Extracto 5

A poco menos de dos meses de concluir el año más duro de mi vida, me quedaba observando y reflexionando los cambios tan drásticos habidos y concluía que, después de todo, no hay mal que por bien no venga: me tenía a mí misma más de lo que me había tenido nunca. A veces echaba de menos cosas propias de la vida de cualquier persona joven, como quedar a tomar algo de vez en cuando, charlar de cosas insustanciales y reírnos de ellas. Otras veces echaba de menos cosas más íntimas, como un abrazo, estrecho y largo; un abrazo de los que dicen “estoy aquí contigo” y con el que puedes sentir las manos de la otra persona en tu espalda atrayéndote hacia ella, el latido de su corazón o su aliento en el cuello; un abrazo en silencio, respirando hondo y meciéndonos con el balanceo de ambos cuerpos casi fundidos en busca de un nuevo equilibrio.

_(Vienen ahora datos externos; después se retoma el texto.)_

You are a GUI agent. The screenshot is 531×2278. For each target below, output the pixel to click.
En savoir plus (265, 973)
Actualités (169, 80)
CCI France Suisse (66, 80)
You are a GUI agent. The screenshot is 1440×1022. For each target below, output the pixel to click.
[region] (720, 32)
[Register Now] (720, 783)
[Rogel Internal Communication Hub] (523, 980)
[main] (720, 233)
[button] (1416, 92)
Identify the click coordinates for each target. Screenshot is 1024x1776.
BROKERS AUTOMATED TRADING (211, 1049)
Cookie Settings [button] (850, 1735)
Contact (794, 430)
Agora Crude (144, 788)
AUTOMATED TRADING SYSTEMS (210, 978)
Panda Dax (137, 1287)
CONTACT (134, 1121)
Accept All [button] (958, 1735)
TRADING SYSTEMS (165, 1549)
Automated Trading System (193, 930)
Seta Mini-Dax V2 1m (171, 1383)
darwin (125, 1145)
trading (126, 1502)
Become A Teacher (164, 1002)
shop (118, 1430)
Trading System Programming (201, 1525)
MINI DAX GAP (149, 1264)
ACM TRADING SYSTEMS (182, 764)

Creo que no hay un gesto de cariño mayor que el abrazo; mayor en todas sus acepciones. Es mayor porque es más grande que el beso, la caricia o la mirada, pues son los tres a la vez: es el beso de dos cuerpos, la caricia de dos rostros y la mirada de dos corazones. Es mayor porque tarda en darse: los abrazos genuinos no se dan el primer día, sino después de muchas horas compartidas y de muchas conversaciones habladas, cuando hay un gran conocimiento mutuo. Y es mayor porque es la herramienta más importante y poderosa de intercambio entre dos personas que se aprecian: al abrazar a alguien das, recibes, te curas, te fortaleces, reparas, sanas, consuelas, te abrigan. Un abrazo es un continuo flujo de mensajes; es un momento mágico de conexión y es universal: se da entre hermanos, entre padres e hijos, entre amigos y entre amantes.

Soy una solitaria, pero no soy de piedra y, como todos, tengo mis momentos de blandura. Hay cosas que la Tula no puede darme, aunque es una compañera leal y complaciente a la que le debo mucha de la entereza con que me levanto de la cama cada mañana. Sin embargo, qué duda cabe de que, sin ella, habría tenido que tirar de mí misma igualmente, porque la vida sigue, porque tengo muchas cosas que quiero hacer en el futuro y, además, porque es lo que mi abuela habría deseado.

 

“Dejar de llamarte”, páginas 182-184.